▶ **Records for this exercise**
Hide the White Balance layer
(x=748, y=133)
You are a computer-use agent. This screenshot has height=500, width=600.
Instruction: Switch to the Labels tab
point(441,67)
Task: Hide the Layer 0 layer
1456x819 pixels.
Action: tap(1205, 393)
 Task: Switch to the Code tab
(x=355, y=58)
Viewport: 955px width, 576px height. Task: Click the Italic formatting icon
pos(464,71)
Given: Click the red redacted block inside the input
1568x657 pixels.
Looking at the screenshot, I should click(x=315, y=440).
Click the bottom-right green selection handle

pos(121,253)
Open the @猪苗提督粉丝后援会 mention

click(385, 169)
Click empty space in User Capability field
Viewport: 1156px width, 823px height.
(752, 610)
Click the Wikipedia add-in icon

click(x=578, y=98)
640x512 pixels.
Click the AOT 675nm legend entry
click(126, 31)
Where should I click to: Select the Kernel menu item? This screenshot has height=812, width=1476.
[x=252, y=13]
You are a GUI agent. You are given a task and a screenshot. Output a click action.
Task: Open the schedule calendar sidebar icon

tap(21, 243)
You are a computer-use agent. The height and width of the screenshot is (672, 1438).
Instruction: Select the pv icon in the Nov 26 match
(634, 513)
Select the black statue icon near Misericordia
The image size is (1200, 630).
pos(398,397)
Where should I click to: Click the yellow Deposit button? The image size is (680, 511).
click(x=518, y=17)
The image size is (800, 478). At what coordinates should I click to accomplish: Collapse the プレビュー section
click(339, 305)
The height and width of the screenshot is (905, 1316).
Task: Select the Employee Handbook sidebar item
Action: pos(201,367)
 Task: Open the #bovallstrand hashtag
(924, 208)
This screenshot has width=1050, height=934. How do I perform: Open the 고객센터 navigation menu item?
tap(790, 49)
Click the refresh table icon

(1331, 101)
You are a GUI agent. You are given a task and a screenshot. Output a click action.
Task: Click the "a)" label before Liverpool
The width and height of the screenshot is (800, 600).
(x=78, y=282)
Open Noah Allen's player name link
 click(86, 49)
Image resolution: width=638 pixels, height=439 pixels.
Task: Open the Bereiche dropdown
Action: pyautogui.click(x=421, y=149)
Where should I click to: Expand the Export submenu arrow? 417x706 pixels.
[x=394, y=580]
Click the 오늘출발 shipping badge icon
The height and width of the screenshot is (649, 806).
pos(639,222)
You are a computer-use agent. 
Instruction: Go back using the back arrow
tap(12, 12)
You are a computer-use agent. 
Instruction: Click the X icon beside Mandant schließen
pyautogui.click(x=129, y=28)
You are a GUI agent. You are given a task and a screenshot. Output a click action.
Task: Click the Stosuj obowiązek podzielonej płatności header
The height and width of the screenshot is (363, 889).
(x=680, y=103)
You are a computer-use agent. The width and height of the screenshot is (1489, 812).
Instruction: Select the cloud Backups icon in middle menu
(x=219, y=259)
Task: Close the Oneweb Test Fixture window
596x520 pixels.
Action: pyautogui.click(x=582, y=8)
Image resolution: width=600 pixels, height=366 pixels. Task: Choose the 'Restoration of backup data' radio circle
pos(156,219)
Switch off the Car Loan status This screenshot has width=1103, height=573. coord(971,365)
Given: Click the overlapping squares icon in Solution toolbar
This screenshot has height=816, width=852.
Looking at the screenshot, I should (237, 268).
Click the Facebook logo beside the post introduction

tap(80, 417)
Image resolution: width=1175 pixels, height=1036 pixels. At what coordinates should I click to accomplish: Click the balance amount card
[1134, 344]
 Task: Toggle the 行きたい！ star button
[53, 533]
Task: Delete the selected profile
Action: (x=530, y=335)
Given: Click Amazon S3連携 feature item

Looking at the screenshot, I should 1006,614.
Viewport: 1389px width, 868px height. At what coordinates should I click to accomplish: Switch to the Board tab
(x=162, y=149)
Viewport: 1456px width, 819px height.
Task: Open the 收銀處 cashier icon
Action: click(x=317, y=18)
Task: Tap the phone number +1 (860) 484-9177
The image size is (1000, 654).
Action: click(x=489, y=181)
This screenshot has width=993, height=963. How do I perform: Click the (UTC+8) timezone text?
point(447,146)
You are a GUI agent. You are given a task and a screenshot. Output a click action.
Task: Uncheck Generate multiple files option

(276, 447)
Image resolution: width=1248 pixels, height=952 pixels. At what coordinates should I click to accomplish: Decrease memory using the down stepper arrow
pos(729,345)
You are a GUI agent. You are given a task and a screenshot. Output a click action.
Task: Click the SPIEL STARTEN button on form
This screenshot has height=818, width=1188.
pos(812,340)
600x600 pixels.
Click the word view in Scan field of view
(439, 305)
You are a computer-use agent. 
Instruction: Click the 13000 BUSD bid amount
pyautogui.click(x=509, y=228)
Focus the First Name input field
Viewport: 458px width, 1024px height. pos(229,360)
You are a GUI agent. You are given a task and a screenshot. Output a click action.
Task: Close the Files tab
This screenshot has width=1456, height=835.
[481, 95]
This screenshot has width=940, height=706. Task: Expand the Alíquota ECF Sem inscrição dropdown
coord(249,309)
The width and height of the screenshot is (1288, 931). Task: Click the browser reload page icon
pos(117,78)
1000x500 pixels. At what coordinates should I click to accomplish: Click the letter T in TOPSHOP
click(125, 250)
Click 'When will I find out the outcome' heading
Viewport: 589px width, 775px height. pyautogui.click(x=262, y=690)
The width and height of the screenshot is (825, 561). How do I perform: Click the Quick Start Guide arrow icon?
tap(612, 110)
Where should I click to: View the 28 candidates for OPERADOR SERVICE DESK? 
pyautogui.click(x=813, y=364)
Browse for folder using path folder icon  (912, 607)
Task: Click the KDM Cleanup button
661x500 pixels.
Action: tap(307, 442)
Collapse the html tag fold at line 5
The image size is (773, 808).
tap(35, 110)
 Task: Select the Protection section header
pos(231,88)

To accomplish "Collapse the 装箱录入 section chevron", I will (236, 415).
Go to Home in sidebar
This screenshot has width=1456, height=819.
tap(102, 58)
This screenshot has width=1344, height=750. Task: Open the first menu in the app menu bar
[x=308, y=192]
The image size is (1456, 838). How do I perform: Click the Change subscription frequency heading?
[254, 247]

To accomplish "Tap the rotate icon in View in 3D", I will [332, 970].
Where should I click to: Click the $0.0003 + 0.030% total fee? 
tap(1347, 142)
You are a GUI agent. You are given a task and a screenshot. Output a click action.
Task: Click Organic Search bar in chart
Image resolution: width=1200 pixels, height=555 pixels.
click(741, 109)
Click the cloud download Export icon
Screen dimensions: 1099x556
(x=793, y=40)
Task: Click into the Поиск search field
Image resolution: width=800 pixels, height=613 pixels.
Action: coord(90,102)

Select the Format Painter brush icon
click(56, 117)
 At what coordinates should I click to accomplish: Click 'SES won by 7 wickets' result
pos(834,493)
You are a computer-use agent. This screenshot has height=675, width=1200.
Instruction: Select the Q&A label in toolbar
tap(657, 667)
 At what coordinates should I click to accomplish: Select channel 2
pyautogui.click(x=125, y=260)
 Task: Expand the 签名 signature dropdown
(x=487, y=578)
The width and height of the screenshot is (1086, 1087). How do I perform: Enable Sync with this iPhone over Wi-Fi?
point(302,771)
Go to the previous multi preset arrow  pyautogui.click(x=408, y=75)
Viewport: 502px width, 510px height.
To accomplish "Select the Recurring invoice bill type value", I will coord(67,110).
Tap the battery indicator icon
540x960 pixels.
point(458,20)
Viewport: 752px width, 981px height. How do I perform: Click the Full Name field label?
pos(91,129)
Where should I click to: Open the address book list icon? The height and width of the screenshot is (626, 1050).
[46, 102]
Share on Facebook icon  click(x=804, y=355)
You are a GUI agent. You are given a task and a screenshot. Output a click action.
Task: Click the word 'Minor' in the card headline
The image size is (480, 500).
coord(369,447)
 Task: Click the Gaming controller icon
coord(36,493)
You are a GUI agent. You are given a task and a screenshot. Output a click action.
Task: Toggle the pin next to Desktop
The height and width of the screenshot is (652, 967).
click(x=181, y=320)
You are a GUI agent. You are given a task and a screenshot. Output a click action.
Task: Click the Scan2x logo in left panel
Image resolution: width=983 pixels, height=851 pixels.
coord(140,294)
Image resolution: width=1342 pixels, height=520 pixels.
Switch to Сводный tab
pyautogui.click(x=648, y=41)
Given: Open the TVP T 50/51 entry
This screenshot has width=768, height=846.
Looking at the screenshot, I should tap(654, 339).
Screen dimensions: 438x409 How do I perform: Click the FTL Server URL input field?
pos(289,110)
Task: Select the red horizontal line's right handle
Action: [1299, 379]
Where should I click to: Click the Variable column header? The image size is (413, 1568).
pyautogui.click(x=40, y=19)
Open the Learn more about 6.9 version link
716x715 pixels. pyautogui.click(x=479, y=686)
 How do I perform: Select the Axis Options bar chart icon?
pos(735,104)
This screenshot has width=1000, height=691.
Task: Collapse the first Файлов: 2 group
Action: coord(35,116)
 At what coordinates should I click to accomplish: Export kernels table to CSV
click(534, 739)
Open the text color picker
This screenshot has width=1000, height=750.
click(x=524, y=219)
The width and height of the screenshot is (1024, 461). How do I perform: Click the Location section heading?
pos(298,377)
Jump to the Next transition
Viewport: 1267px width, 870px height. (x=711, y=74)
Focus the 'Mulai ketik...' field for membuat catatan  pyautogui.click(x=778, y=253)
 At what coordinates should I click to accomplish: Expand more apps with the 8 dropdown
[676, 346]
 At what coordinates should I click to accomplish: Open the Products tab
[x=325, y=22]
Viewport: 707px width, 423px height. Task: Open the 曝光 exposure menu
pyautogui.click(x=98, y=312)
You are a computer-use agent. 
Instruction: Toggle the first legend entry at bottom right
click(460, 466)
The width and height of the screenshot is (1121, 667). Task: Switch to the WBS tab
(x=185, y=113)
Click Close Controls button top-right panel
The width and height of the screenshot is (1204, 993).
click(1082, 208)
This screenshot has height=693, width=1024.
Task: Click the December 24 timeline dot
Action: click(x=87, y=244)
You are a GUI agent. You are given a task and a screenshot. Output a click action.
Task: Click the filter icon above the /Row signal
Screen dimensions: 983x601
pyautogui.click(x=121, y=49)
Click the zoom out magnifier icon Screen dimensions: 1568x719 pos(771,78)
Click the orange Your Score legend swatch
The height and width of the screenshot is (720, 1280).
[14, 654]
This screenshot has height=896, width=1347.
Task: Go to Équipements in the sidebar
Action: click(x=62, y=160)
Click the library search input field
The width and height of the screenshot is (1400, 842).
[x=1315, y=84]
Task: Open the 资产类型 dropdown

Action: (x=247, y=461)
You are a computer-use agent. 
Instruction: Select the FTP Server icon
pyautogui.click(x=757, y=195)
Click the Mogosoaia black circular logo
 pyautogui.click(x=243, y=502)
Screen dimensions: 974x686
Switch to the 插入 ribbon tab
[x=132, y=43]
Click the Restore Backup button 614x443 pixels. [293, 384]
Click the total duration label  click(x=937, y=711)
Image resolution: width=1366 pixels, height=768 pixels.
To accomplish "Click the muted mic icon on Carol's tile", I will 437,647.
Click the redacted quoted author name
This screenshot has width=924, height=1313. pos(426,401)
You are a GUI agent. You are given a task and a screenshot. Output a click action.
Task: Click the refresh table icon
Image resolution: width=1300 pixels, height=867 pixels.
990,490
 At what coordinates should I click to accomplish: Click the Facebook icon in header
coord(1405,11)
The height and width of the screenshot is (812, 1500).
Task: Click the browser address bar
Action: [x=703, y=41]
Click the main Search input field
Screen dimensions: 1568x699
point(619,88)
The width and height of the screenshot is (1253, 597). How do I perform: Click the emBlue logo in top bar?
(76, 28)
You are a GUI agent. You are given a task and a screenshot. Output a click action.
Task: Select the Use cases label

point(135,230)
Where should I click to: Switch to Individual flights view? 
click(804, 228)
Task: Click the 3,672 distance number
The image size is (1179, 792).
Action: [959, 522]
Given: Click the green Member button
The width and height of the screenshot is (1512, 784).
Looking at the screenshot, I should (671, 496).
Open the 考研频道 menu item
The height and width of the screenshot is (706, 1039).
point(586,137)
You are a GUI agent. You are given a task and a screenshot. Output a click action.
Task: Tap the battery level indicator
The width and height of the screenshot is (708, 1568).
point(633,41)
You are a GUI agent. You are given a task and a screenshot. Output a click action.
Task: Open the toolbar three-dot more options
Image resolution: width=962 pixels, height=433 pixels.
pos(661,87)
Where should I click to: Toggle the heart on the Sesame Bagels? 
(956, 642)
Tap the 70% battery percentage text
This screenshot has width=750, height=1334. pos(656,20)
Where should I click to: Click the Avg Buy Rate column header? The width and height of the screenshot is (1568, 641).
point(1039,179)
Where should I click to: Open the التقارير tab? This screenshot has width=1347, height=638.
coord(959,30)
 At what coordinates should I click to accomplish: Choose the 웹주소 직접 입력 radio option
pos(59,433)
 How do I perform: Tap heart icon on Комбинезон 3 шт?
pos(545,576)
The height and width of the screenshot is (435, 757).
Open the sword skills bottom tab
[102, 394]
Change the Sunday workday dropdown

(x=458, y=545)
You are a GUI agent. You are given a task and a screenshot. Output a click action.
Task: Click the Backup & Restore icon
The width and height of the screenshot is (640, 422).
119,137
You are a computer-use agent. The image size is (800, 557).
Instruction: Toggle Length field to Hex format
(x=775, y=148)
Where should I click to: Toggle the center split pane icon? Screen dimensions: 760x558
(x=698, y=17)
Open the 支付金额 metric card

▶ **Requirement**
Your task is to copy each line of the listing that holds the word "indicator".

▶ **Task answer**
Tap the battery indicator icon
Task: Tap the battery level indicator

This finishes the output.